Virtual Lives: Your Child's Secret High-Tech World

There's a another world out there and your child is living in it. To help you sort it all out we've put together a quick guide to your child's cyber world and virtual friends. This is another in our series of articles exploring the new terrain and unprecedented pressures of parenting today. By helping you make sense of what's happening in your children's world, we hope you'll feel more comfortable and confident in your efforts to raise happy, well-adjusted kids. - The Editors

By Anne Chappell Belden

At 15, Heather Simon* is beautiful and academically gifted. Her mother says Heather doesn't drink or take drugs, and has never had a boyfriend. Well, not one who actually stood in the same room, anyway. But she has had quite a few virtual boyfriends, all of whom she met through her computer - via instant messaging (IM) and her personal profile on

"Why is she talking to someone in Arizona?" her mother, Sue Simon,* asks, referring to one of Heather's online relationships. "You read her messages, and they say they love each other and they've never even seen each other face to face."

Even more disconcerting to Sue, however, is that Heather's MySpace profile includes her photograph and personal information, such as the name of her San Jose high school and the fact that she is a cheerleader. At her mother's urging, Heather marked the Web site private, so that only "friends" with permission can view it.

"But she has 500 so-called 'friends' on MySpace," Sue says.

On a recent trip to the mall, a teenage boy recognized Heather from her MySpace profile. "She thought it was funny," Sue says. "I said, 'That's scary!'"

Nearly one-third of young people say they either talk on the phone, instant message, watch TV, listen to music or surf the Web for fun "most of the time" while they're doing homework.

- Kaiser Family Foundation study

Heather spends three hours a day online. When not on her computer, she's text-messaging friends on her cell phone. Sometimes, her mom says, she's on the computer and text messaging at the same time.
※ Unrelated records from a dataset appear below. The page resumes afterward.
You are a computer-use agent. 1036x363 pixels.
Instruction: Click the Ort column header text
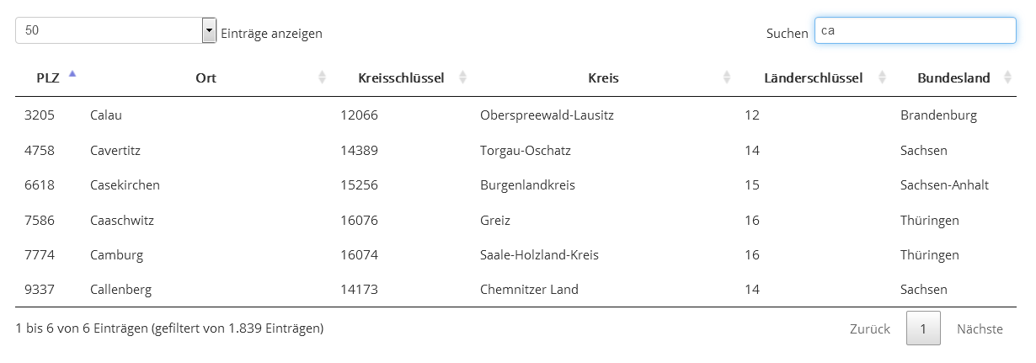click(x=206, y=77)
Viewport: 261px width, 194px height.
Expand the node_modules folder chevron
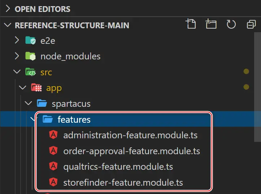click(x=17, y=56)
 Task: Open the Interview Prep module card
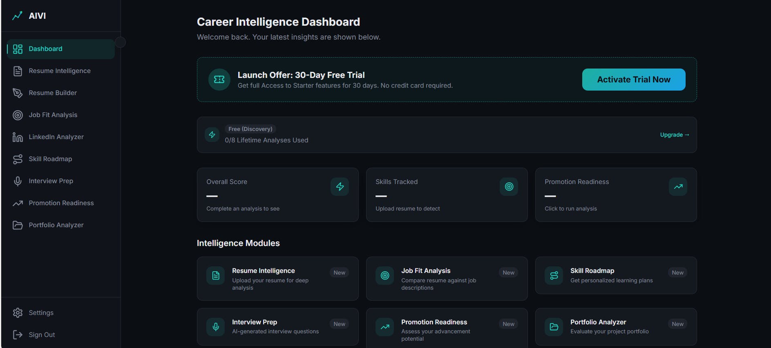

"She would die without it," Sue says. "It's a battle every single day with her over her phone and the computer."

Conflicts like this occur every day in homes across America, as tech-savvy kids spend more and more time in virtual worlds, communicating with friends, friends of friends and even total strangers through instant messaging, blogs, social networking sites like, computer gaming sites and cell phones. Nearly 87 percent of U.S. teens ages 12 to 18 use the Internet, half of them going online daily, according to a 2005 Pew Internet & American Life Project study on teens and technology.

That alone makes many parents anxious. They worry - understandably - about their children's safety and privacy online. But many parents also wonder whether their kids' face-to-face social skills, academic achievement and physical activity suffer as a result of their "virtual lives." (Learn more, read the Technology of Childhood)

"We didn't have a childhood online. This is a very alien experience. So we don't know how to guide our children as they go into a world that wasn't part of our childhood experience," says Henry Jenkins, director of the Comparative Media Studies Program at the Massachusetts Institute of Technology (MIT) and author of the forthcoming book Convergence Culture: Where Old and New Media Intersect.

There's no doubt that the Internet has its share of security risks, and that parents need to know what their kids are doing online. But parents might be surprised to learn that spending time in the virtual world isn't necessarily putting kids at risk socially, physically or even academically. To fully understand this, media experts say parents need to get involved in their children's high-tech activities - from gaming to blogging and IM'ing. In other words, as the saying goes, "If you can't beat 'em, join 'em." And that means carving out some time to do so.

A Generation Gap

"We didn't have a childhood online. This is a very alien experience. So we don't know how to guide our children as they go into a world that wasn't part of our childhood experience." - Henry Jenkins, Director of Comparative Media Studies at MIT

Known as Generation M - the media generation - kids ages 8 to 18 spend 44.5 hours each week - the equivalent of a full-time job, plus overtime - with media of one kind or another. A 2005 Kaiser Family Foundation study examining media use among third- through 12th-graders revealed that these kids actually cram 8.5 hours of media content into 6.5 hours of time daily by "multitasking." Teens don't just do two things at once, they do four or five and insist that they can pay attention to all of it.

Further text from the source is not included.